Le défi des visiteurs interstellaires
Les ISO offrent une opportunité unique d’étudier des matériaux provenant d’autres systèmes stellaires sans les temps de voyage de plusieurs siècles nécessaires aux sondes interstellaires. Cependant, en attraper un est exceptionnellement difficile. 3I/ATLAS a été découvert trop tard pour une interception conventionnelle, se déplaçant à plus de 60 km/s alors que la fenêtre de lancement optimale était déjà passée. Cela rend un rendez-vous direct peu pratique, car aucun système de propulsion existant ne peut égaler sa vitesse pour une étude prolongée.
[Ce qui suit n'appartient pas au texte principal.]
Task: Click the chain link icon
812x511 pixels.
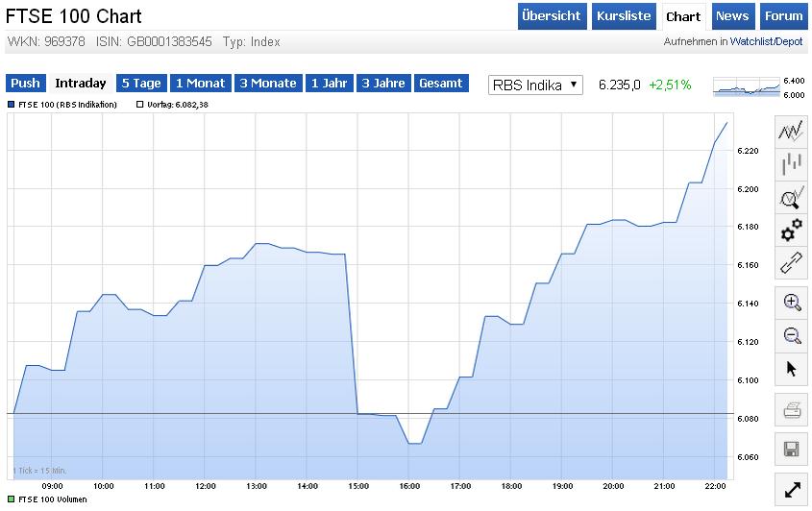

Solar Oberth : une solution à long terme
Des chercheurs de l’Initiative for Interstellar Studies (i4is) proposent une mission qui renonce à un lancement immédiat en faveur d’un départ en 2035. Ce timing permet un alignement optimal entre la Terre, Jupiter et 3I/ATLAS, maximisant ainsi l’efficacité d’une manœuvre Solar Oberth. Cette technique consiste à utiliser la gravité du Soleil pour propulser un vaisseau spatial à des vitesses extrêmes.
Comment ça marche
Le vaisseau spatial attendrait près du Soleil jusqu’à atteindre le périhélie (approche la plus proche), puis allumerait ses moteurs à ce point optimal pour obtenir une augmentation massive de la vitesse. La manœuvre exploite l’effet Oberth, où la poussée est la plus efficace à grande vitesse sous une forte gravité. Les simulations de l’équipe, utilisant le logiciel de trajectoire interplanétaire optimale (OITS), suggèrent que cette méthode pourrait intercepter 3I/ATLAS après un voyage de 50 ans.
Pourquoi attendre 2035 ?
La date de lancement de 2035 garantit le meilleur alignement possible entre les corps célestes, minimisant ainsi les besoins de propulsion et le temps de vol. Même si l’attente est longue, les retombées scientifiques sont immenses. Les ISO représentent des éléments constitutifs des autres systèmes stellaires, offrant un aperçu de la formation exoplanétaire sans nécessiter de missions multigénérationnelles.
Au-delà de la technologie actuelle
Bien que la propulsion à énergie dirigée (DEP) soit à l’étude, sa maturité technologique reste encore dans des décennies. Une mission Solar Oberth, s’appuyant sur une technologie existante ou dans un futur proche, offre une voie réaliste pour étudier 3I/ATLAS dans un délai réalisable.
L’étude souligne que même sans voyage interstellaire, nous pouvons acquérir des connaissances cruciales sur les systèmes distants en interceptant les débris qu’ils nous envoient. Une mission vers 3I/ATLAS, même si elle est en préparation depuis longtemps, pourrait révéler des informations révolutionnaires sur la composition et les origines de mondes au-delà du nôtre.